Apple’s move to its own M-series chips for Macs has many benefits, but there’s one important feature that was lost in the move from Intel processors: Boot Camp, Apple’s utility that lets a Mac run Windows alongside macOS. While Boot Camp is still supported on Ventura, you won’t find it on the Mac M1 or M2.
If the user wants to run Windows on one of these new Macs, the solution is to use the Arm version of Windows with virtualization software. However, Microsoft’s licensing restrictions officially prevented users from running Windows for Arm on an M-series Mac, even though it was technically possible to do so.
However, on Thursday, Microsoft announced in a support document that Parallels Desktop 18 is now “allowed” to run Arm versions of Windows 11 Pro and Windows 11 Enterprise on M1 and M2 Macs. Authorization is important because it means Parallels and Windows on Arm can be deployed in a business environment, and users can get support if they run into problems.
The announcement specifically mentions Microsoft Parallels as an authorized solution. Microsoft does not sell Windows for Arm as a standalone product, but you can download and install Windows 11 directly from Parallels. VMware Fusion, QEMU, and other VMs don’t offer a way to get Windows for Arm (although they can run it), and those VMs still seem to be unauthorized. (When I asked Microsoft PR about unauthorized VMs, they referred me to the aforementioned support doc and said there was nothing else to share at this time.) The only other allowed option to run Windows on a Mac is to use Microsoft Windows 365 online . service and start the cloud PC.
The final nail in Boot Camp’s coffin
Boot Camp became an official part of the Mac operating system in 2006 as part of Mac OS X Leopard. 2006 was also the year that Apple switched from Motorola processors to Intel processors, and because Windows runs on an Intel chip, Apple was able to provide the benefits of running Windows (as well as Linux) on Mac hardware, although Apple always reminded users that it did not provide support. Mac hardware running non-Mac operating systems.
The Apple M-series chips use the Arm architecture, which is different from the x86 architecture in Intel processors, so a version of Windows running on an Intel PC will not run on an M-series Mac. With Apple moving to the M1 processor in 2020, the company has decided not to develop Boot Camp for M-series Macs. While Apple says M-series Macs Maybe to run Windows for Arm, it’s not going to go all out and there’s no indication that development is underway. Since Microsoft’s license for Windows for Arm contains detailed information about the hardware it supports, presumably Windows for Arm running natively through Boot Camp will be unauthorized.
For a small number of users who need to run a different operating system on a Mac, Boot Camp has been a convenience, and user requests to Apple to bring the feature back have fallen on deaf ears. Microsoft’s announcement shatters all users’ hopes for a Boot Camp revival because it now gives Apple an official solution to point to. Apple can now simply refer users to the Parallels setup whenever Boot Camp is discussed.
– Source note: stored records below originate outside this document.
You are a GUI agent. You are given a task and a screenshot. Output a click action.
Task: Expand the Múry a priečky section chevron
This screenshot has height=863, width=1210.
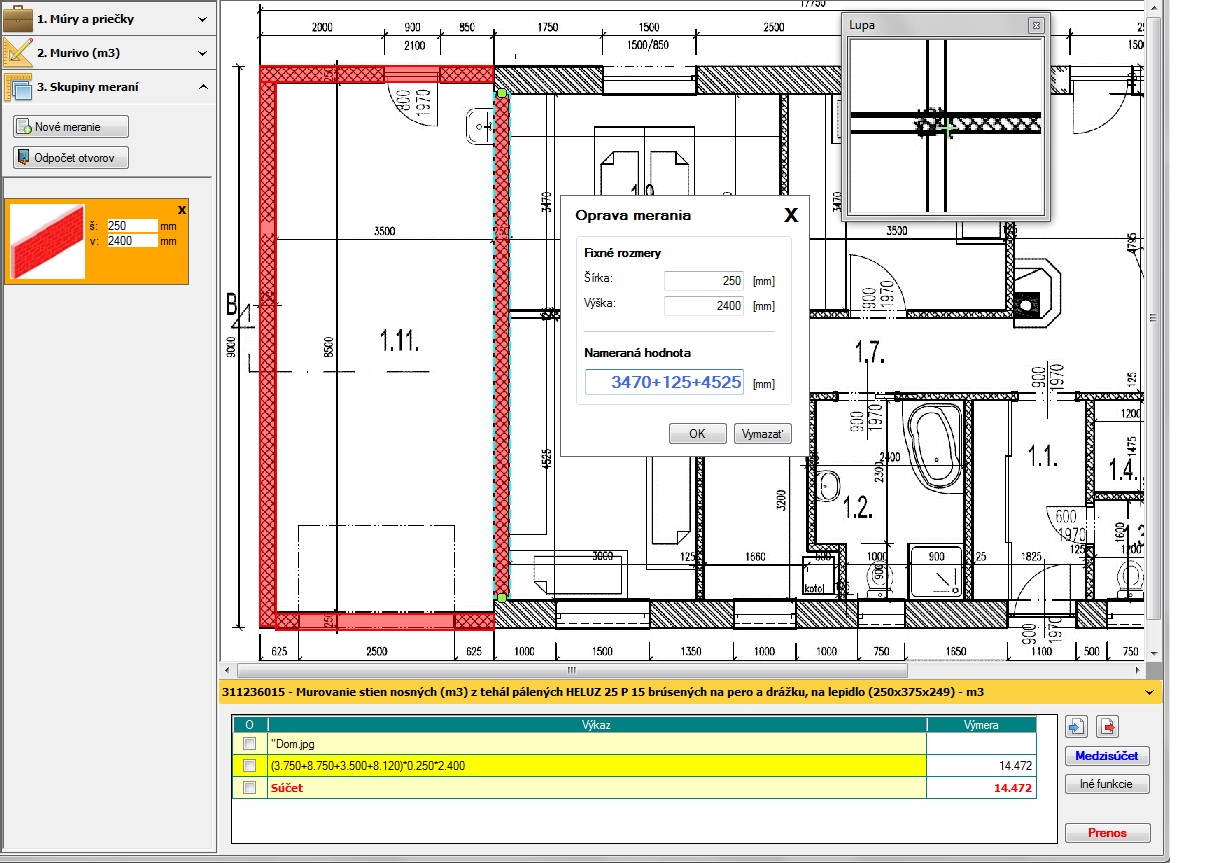[x=203, y=19]
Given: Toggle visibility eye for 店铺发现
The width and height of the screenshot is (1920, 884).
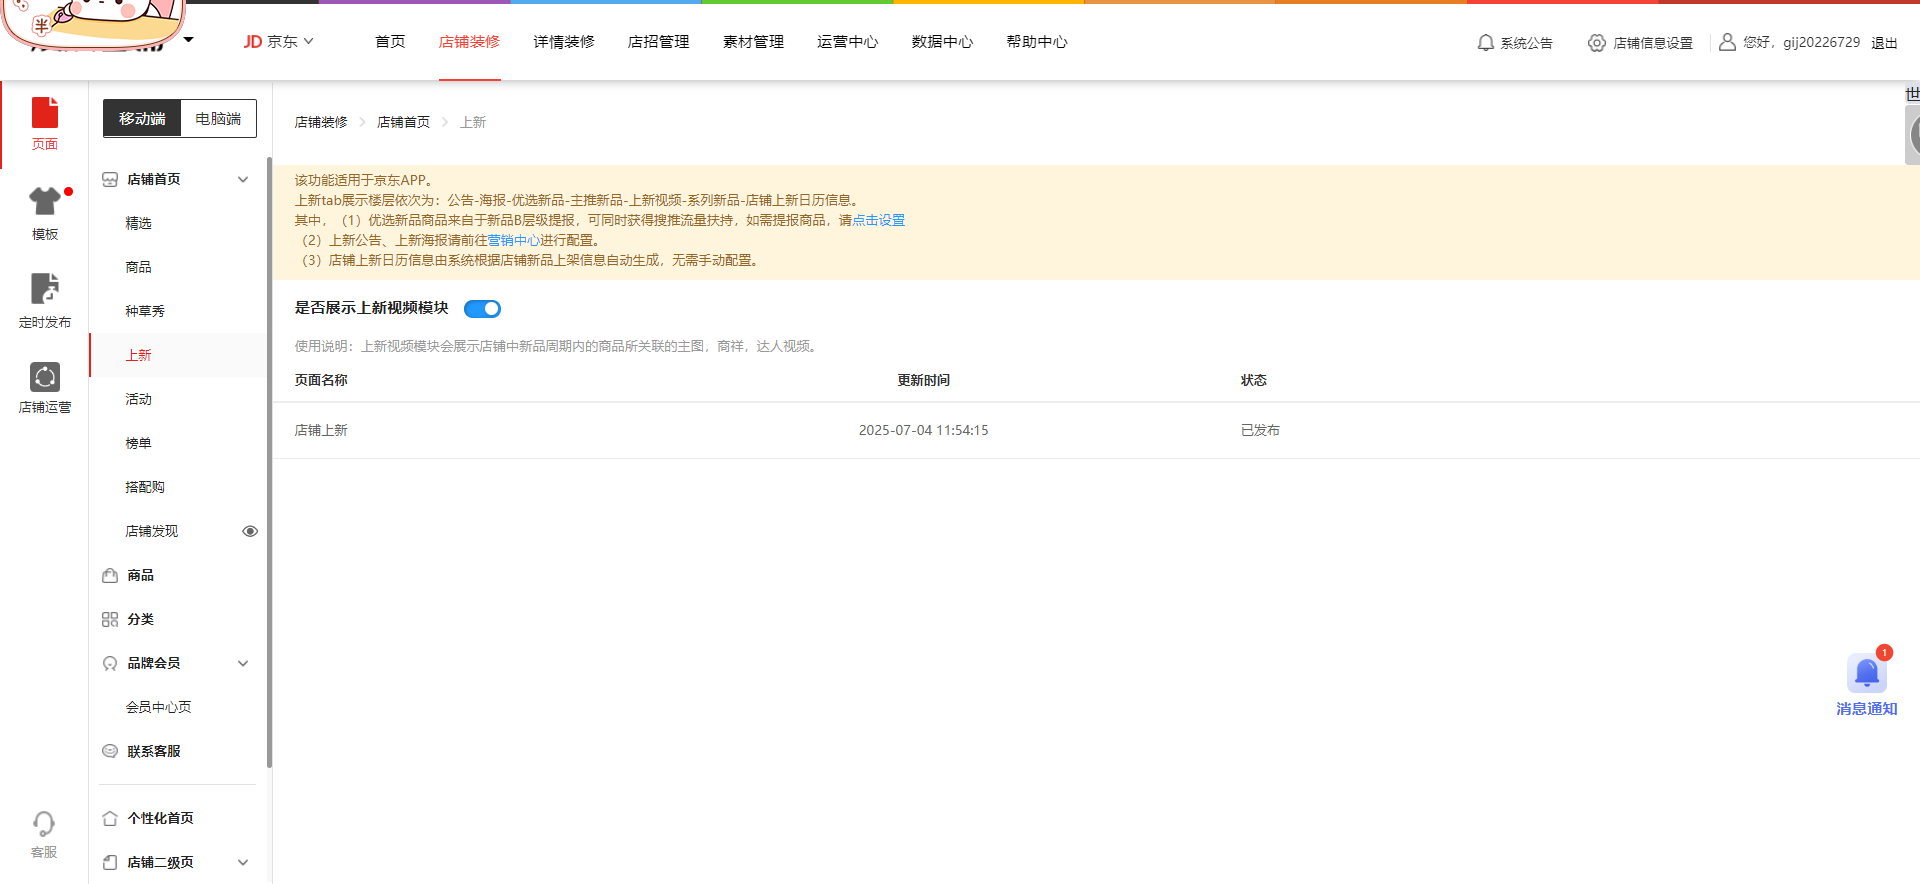Looking at the screenshot, I should click(250, 531).
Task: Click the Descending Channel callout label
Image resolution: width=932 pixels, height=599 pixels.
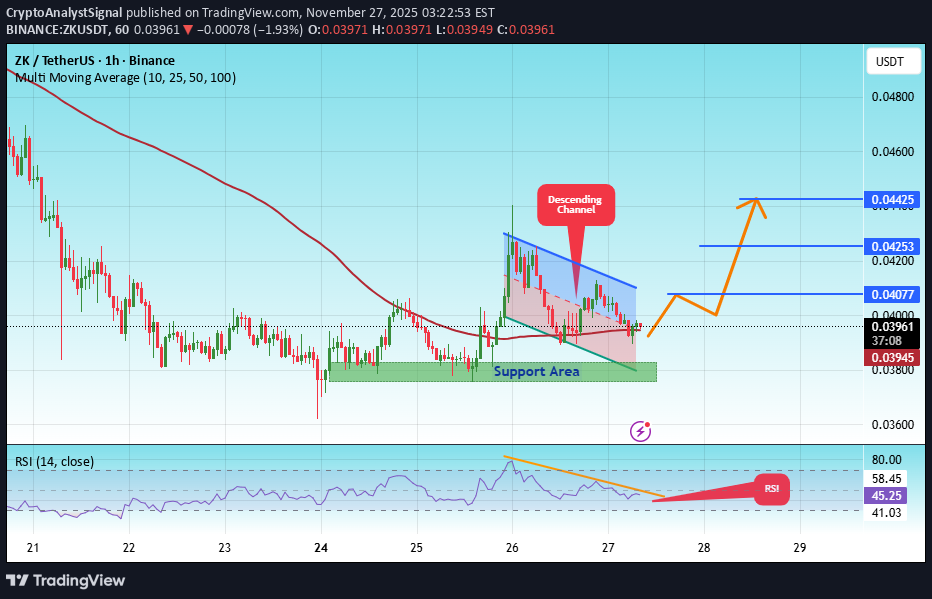Action: [575, 204]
End of discussion. Apple has continued to work on a version of Boot Camp for Intel – last updated in August with a Precision Touchpad driver update – but those updates are likely to end soon as Apple stops allocating resources to Boot Camp as a percentage of Intel-based Macs in the installed the base continues to shrink.
Using virtualization software works for most users, but there is a performance trade-off, although that trade-off gets smaller and smaller as time goes by. If you absolutely must run Windows or Linux natively, you now have a reason to keep that Intel Mac or buy a PC.